Among the most extreme examples found in The Times study are a San Bernardino County middle school where only 1% of the math tests were counted, and two schools--Vicentia Elementary in Corona and Columbia Elementary in Tuolumne County--where results were based on exactly one student’s work.

At Roosevelt Elementary in Indio, 169 students took the tests, but the state graded only four papers, then reported that everyone there scored at the lowest possible level, showing “little or no mathematical ability.”

Advertisement

“I kept reading (the results) over and over again. . . . I kept trying to turn the bar graph upside-down. It really had me panicked,” Principal Kennedy Rocker said. “It’s not even a snapshot. It’s a very blurry Polaroid with some Vaseline over the lens.”

Short of time and money in the first year of the revolutionary California Learning Assessment System, which 1 million students took last spring at a cost of $15 million, education officials decided to score only a fraction of the tests at each school, promising that results would remain statistically sound.

But when told of The Times analysis, several independent statisticians agreed that although the scores in reading, writing and math may offer a general picture of California students as a whole, sampling error makes them too imprecise to be used for judging most districts or individual schools.

“It appears they lost control,” said Lee Crombach, a retired Stanford professor of education who has studied testing for 60 years. “(Sampling) is certainly something that can be managed, but in the first run it can go wrong, and it apparently went wrong here.”

State officials acknowledged dozens of sampling problems with the scoring system, and said last week that reporting results on schools where the most extreme snafus occurred was a serious error.
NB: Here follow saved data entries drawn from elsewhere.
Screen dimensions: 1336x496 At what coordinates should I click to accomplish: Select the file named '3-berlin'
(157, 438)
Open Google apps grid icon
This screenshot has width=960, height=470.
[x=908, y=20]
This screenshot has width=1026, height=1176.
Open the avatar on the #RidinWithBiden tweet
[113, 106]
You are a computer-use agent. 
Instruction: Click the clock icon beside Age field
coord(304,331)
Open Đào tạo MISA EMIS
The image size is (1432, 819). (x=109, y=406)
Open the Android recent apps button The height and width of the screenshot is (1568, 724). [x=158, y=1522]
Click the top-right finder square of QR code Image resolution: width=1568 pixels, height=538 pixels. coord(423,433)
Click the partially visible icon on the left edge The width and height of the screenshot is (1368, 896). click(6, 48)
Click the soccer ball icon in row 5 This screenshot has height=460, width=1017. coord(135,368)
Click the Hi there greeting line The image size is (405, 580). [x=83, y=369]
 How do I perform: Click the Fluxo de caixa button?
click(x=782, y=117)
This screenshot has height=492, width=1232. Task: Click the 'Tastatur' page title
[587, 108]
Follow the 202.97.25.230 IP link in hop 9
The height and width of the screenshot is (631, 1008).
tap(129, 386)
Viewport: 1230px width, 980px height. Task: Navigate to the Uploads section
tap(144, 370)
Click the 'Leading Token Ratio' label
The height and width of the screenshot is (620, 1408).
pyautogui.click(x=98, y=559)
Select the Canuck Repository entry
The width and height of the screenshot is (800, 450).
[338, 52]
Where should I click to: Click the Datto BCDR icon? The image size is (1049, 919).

They said corrections and apologies would go out to some schools this month, while a new group of students takes the tests with a state promise that this time many more exams will be scored.

Still, education officials strongly defended CLAS, a new approach to testing that evaluates students’ thought processes, as well as their ability to derive correct answers, and measures performance against tough statewide standards.

Advertisement

“When you’re beginning a program as massive as this one, with limited funding, there have to be choices made,” Acting Supt. of Public Instruction William D. Dawson said. “The expectation is that it’s going to be simple, it’s going to be perfect and it’s going to be painless the first time through. That’s impossible. It’s just an absolutely extraordinary accomplishment to have moved as far as we have as constructively as we have.”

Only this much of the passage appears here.